**Dataset extract**
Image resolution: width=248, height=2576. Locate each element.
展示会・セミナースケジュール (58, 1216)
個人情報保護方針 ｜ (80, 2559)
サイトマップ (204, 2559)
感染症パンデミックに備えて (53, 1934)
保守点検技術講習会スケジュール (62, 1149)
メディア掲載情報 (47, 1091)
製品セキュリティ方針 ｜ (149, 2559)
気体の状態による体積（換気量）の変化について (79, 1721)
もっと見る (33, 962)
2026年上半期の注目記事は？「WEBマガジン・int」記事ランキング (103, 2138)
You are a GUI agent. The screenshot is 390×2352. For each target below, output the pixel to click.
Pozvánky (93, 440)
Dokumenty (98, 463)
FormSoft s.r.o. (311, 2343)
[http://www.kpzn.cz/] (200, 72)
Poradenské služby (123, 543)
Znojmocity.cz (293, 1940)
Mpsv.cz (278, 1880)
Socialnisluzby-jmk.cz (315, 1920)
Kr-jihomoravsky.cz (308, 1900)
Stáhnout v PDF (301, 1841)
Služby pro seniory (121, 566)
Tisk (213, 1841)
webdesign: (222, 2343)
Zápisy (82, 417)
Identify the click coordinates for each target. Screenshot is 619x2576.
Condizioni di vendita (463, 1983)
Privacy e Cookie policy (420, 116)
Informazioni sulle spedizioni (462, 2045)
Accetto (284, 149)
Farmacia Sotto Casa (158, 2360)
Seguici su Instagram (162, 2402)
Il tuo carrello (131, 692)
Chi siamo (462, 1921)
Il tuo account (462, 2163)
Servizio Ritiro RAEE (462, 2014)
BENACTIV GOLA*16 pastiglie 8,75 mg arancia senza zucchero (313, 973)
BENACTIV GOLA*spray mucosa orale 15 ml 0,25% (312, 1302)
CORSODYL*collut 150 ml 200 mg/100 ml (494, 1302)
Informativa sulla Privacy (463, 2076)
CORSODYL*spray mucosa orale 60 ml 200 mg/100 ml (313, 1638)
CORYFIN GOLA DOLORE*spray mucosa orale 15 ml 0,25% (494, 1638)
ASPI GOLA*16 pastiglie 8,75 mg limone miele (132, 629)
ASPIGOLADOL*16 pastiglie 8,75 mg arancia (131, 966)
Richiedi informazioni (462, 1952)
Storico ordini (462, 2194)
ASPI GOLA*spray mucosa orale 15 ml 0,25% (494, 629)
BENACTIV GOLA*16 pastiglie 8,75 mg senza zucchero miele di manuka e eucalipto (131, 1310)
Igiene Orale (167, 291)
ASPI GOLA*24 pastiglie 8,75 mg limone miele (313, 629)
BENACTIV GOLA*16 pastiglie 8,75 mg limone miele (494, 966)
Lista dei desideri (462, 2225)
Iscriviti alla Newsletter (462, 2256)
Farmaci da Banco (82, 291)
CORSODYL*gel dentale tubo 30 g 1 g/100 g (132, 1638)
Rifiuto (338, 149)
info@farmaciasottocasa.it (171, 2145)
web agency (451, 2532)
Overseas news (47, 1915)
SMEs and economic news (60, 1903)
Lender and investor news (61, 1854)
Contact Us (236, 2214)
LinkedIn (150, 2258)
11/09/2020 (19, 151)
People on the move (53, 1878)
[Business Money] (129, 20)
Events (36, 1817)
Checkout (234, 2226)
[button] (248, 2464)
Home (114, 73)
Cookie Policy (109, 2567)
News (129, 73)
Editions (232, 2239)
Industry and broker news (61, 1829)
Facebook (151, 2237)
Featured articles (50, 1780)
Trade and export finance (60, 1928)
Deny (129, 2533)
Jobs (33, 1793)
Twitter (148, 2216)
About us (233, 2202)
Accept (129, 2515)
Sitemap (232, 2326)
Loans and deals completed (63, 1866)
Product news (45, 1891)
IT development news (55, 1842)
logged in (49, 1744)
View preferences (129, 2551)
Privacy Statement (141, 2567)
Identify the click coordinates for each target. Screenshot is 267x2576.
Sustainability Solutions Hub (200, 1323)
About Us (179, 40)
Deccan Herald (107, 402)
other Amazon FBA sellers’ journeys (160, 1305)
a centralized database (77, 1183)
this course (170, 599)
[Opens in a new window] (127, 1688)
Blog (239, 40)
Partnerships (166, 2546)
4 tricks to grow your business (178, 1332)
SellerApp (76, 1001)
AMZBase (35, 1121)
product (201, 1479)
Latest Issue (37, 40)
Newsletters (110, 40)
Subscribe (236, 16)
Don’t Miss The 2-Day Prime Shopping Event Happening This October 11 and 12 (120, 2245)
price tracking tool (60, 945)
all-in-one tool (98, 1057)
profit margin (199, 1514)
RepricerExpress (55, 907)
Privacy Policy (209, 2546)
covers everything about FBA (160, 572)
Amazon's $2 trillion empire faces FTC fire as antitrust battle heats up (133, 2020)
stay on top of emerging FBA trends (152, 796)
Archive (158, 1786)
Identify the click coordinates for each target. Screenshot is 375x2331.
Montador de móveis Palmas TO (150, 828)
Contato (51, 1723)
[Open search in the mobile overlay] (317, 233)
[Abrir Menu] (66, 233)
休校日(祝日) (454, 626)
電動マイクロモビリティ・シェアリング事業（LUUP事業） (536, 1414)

**Task requirements**
Only lines containing the word "senza" should be copied from the material above.

**Solution for this exercise**
BENACTIV GOLA*16 pastiglie 8,75 mg arancia senza zucchero (313, 973)
BENACTIV GOLA*16 pastiglie 8,75 mg senza zucchero miele di manuka e eucalipto (131, 1310)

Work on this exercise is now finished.